Dipartimento di Matematica, Università di Pavia, Via Ferrata 1, Pavia, Italy.
Math Biosci. 2011 Apr;230(2):96-114. doi: 10.1016/j.mbs.2011.02.002. Epub 2011 Feb 15.
Published studies have investigated the relevance of cardiac virtual electrode responses to unipolar cathodal and anodal stimulations for explaining the make and break excitation mechanisms. Most of these studies have considered 2D bidomain models or cylindrical domains that by symmetry reduce to the 2D case, so the triggering mechanisms and onset of excitation have not yet been fully elucidated in 3D anisotropic models. The goal of this work is to revisit these excitation mechanisms with 3D bidomain simulations considering two tissue types with unequal anisotropy ratio, including transmural fiber rotation and augmenting the Luo-Rudy I membrane model with the so-called funny and the electroporation currents. In addition to usual snapshots of transmembrane potential patterns, we compute from the action potential waveforms the activation time and associated isochrone sequences, yielding a detailed 3D description of the instant and location of excitation origin, shape and propagation of activation wavefronts. A specific aim of this work is to detect the location of the excitation onset and whether its trigger mechanism is (a) electrotonic, i.e. originating from discharge diffusion of currents flowing between virtual cathodes and anodes and/or (b) membrane-based, i.e. arising only from intrinsic depolarizing membrane currents. Our results show that the electrotonic mechanism is observed independently of the degree of unequal anisotropy in diastolic anode make and systolic cathode break. The membrane-based mechanism is observed in diastolic cathode make, diastolic anode break, only for a relative weak anisotropy, and systolic anode break. The excitation trigger mechanism, the location of the excitation origin and the pattern of the isochrone sequence are independent of the degree of anisotropy for diastolic cathode make, systolic cathode and anode break, while they might depend on the degree of anisotropy for diastolic anode make and break. Moreover, the tissue anisotropy has a strong influence on the threshold amplitude of the stimulation pulse triggering these mechanisms.

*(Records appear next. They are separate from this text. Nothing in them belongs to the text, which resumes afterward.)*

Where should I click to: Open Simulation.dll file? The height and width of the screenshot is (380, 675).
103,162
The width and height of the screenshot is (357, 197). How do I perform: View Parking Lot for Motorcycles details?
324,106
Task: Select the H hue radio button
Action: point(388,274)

已发表的研究调查了心脏虚拟电极对单极阴极和阳极刺激的反应与解释产生和中断兴奋机制的相关性。这些研究大多考虑了 2D 双域模型或圆柱域,这些模型通过对称简化为 2D 情况,因此在 3D 各向异性模型中,触发机制和兴奋起始尚未得到充分阐明。这项工作的目的是通过考虑两种具有不等各向异性比的组织类型的 3D 双域模拟来重新研究这些兴奋机制,包括跨壁纤维旋转,并在用所谓的有趣和电穿孔电流增强 Luo-Rudy I 膜模型。除了通常的跨膜电位模式快照外,我们还从动作电位波形计算激活时间和相关等时序列,从而对兴奋起源的瞬间和位置、激活波阵面的形状和传播进行详细的 3D 描述。这项工作的一个具体目标是检测兴奋起始的位置及其触发机制是(a)电紧张的,即起源于虚拟阴极和阳极之间流动的电流的放电扩散,还是(b)基于膜的,即仅源于内在去极化膜电流。我们的结果表明,电紧张机制独立于舒张期阳极产生和收缩期阴极中断的各向异性程度而被观察到。基于膜的机制仅在舒张期阴极产生、舒张期阳极中断、相对较弱的各向异性和收缩期阳极中断时被观察到。兴奋触发机制、兴奋起源的位置和等时序列模式独立于舒张期阴极产生、收缩期阴极和阳极中断的各向异性程度,而它们可能依赖于舒张期阳极产生和中断的各向异性程度。此外,组织各向异性对触发这些机制的刺激脉冲的阈值幅度有很强的影响。